Préfixes /48 saupoudrés linéairement avec différentes densités
Linux agit comme un routeur au cœur d’un datacentre. Chaque client ou baie obtient un ou plusieurs sous-réseau /48 qu’il convient d’aiguiller. Avec une densité de 1, les /48 sont contigus.
Préfixes /128 répartis aléatoirements dans un /108
Linux se comporte comme un routeur d’accès pour un réseau /64 dans lequel les hôtes obtiennent leur IP par auto-configuration. Si tous les hôtes partagent le même OUI, les 40 premiers bits sont fixes. Dans ce scénario, la table des voisins est convertie en routes par un processus externe et redistribué auprès des autres routeurs servant le même sous-réseau3.

Performance de la recherche#

À l’aide d’un module noyau, il est possible de mesurer précisément le temps d’exécution4 de la fonction ip6_route_output_flags():

Profondeur maximale et temps de recherche
Profondeur maximale de l'arbre radix et temps de recherche en fonction du nombre de routes. L'axe horizontal utilise une échelle logarithmique. Les barres d'erreur représentent l'écart médian absolu.

Obtenir des résultats satisfaisants s’avère complexe en raison de la taille de l’espace d’adressage. Aucun des scénarios ne dispose d’une route par défaut et les mesures ne sont conservées que lorsque la recherche aboutit à une solution5. Pour le scénario avec la vue complète, seules les adresses de 2400::/16 à 2a06::/16 sont utilisées (cela comprend plus de la moitié des routes). Pour le scénario avec les préfixes /128, l’intégralité du sous-réseau /108 est balayé. Pour le scénario avec les /48, le balayage est effectué depuis le premier /48 jusqu’au dernier. Pour chaque passage, 5000 adresses sont prises semi-aléatoirement. De nouveaux passages sont effectués jusqu’à atteindre 5000 recherches réussies ou 1 million de recherches au total.

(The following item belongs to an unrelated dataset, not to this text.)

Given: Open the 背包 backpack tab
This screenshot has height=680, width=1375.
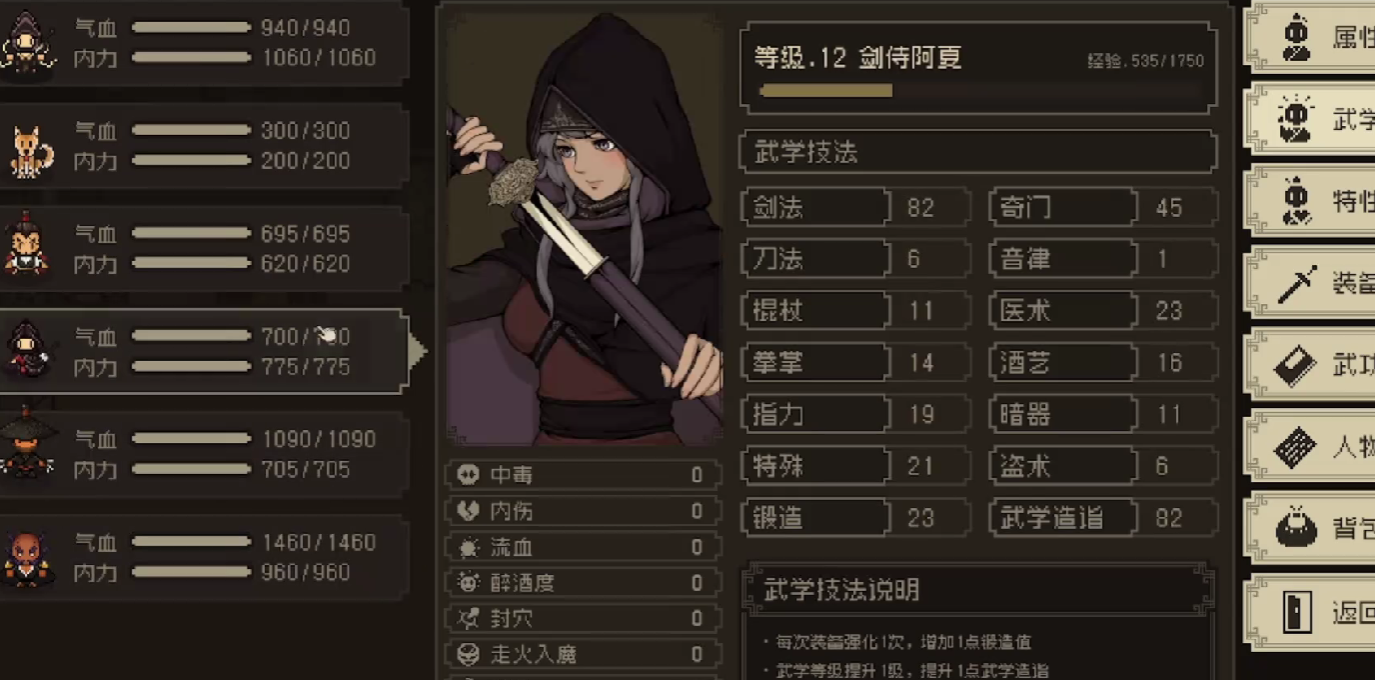Looking at the screenshot, I should (1309, 529).
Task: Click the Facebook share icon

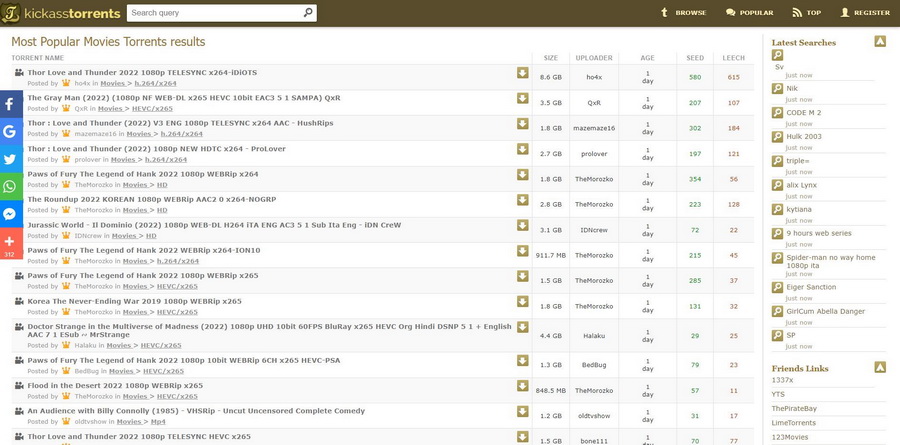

La relation entre la profondeur maximale de l’arbre et le temps de recherche est partielle. Il m’est difficile d’expliquer la différence de performance entre les différentes densités du scénario en /48.

On peut toutefois observer deux points importants :

  • Avec une vue complète, le temps de recherche médian est de 450 ns. C’est environ 10 fois le budget pour expédier des paquets à 10 Gbps (environ 50 ns).
  • Avec une table de routage presque vide, le temps de recherche est de 150 ns. C’est encore au-dessus du budget pour une connexion à 10 Gbps.

Avec IPv4, le temps de recherche sur une table presque vide était d’environ 20 ns tandis qu’avec une vue complète (500 000 routes), il est d’environ 50 ns. Comment expliquer une telle différence ? Tout d’abord, la profondeur de l’arbre compressé en IPv4 est très faible (6 pour 500 000 routes) tandis que la profondeur de l’arbre radix avec 40 000 routes est d’environ 40.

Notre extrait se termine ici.